Кто отвечает на ее вопрос? Сама ли она? Бабка ли, смахивающая на колдунью, а также на ведьму – Венеру из «Каменного Ангела», где Ангел ведь тоже поначалу не любит Аврору?.. [50]50
Этот эпизод также в дальнейшем был снят Цветаевой.
[Закрыть]
Дело, однако, в другом. С этой роковой фразы начинает стремительно раскручиваться натянутая до предела пружина поэмы.
Не любит! – Не надо мне женских кос!
Не любит! – Не надо мне красных бус!
Не любит! – Так я на коня вздымусь!
Не любит! – Вздымусь – до неба!
В этих строках слились, сошлись все фокусы поэмы, все ее смыслы и планы – жизненные, поэтические, философские.
Огненный всадник не любит героиню, ибо она пребывает не в его, а в своем "измерении". Она – земная женщина – только покоряется, только жертвует. Ему же одного повиновения мало; ему нужен поступок, действие, а это может осуществиться лишь в его мире, на его высотах. И она наконец поняла его.
Теперь героиня поэмы знает, что ей делать:
На белом коне впереди полков
Вперед – под серебряный гром подков!
Посмотрим, посмотрим, в бою каков
Гордец на коне на красном!
«И амазонкой мчаться в бой» – как мечтала юная Цветаева («Молитва», 1909 г.).

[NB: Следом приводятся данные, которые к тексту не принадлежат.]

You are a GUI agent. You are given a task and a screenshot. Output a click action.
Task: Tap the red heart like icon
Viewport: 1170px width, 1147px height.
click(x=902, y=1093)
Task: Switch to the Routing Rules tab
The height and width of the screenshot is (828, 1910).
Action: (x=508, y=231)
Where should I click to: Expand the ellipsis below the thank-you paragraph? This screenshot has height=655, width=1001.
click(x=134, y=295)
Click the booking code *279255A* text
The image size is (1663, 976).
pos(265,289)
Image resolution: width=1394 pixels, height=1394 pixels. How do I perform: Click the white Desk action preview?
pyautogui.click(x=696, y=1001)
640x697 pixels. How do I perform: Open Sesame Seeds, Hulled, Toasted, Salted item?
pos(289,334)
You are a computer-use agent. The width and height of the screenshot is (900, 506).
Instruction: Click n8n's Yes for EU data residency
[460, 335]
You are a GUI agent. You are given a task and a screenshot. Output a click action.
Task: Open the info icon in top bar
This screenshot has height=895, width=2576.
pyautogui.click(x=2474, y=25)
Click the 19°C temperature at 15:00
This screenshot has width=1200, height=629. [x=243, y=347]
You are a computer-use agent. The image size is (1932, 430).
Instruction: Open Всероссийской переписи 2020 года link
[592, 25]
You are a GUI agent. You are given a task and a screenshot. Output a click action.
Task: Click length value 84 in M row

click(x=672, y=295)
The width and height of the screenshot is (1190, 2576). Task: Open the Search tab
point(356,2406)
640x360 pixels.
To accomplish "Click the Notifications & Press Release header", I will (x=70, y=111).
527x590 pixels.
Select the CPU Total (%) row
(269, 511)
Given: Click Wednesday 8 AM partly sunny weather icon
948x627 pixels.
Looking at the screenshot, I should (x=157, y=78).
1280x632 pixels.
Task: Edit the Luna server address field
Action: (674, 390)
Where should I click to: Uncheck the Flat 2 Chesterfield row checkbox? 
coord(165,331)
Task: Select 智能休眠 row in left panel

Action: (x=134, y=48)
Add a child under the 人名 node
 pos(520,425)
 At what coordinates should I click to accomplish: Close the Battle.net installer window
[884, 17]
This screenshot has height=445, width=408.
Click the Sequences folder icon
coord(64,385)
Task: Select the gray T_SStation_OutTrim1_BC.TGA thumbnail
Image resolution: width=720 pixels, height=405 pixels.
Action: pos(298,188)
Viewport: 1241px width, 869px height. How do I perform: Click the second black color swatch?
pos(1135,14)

Но бой неравен: один за другим полки, устремившиеся за всадницей на белом коне, срываются в ров, – не символ ли гибели белой армии? Если и так, то это лишь мгновенная "игра ума". Все дело в ней, в ней одной, героине, – которая, наконец, обрела смертоносную любовь своего огненного владыки.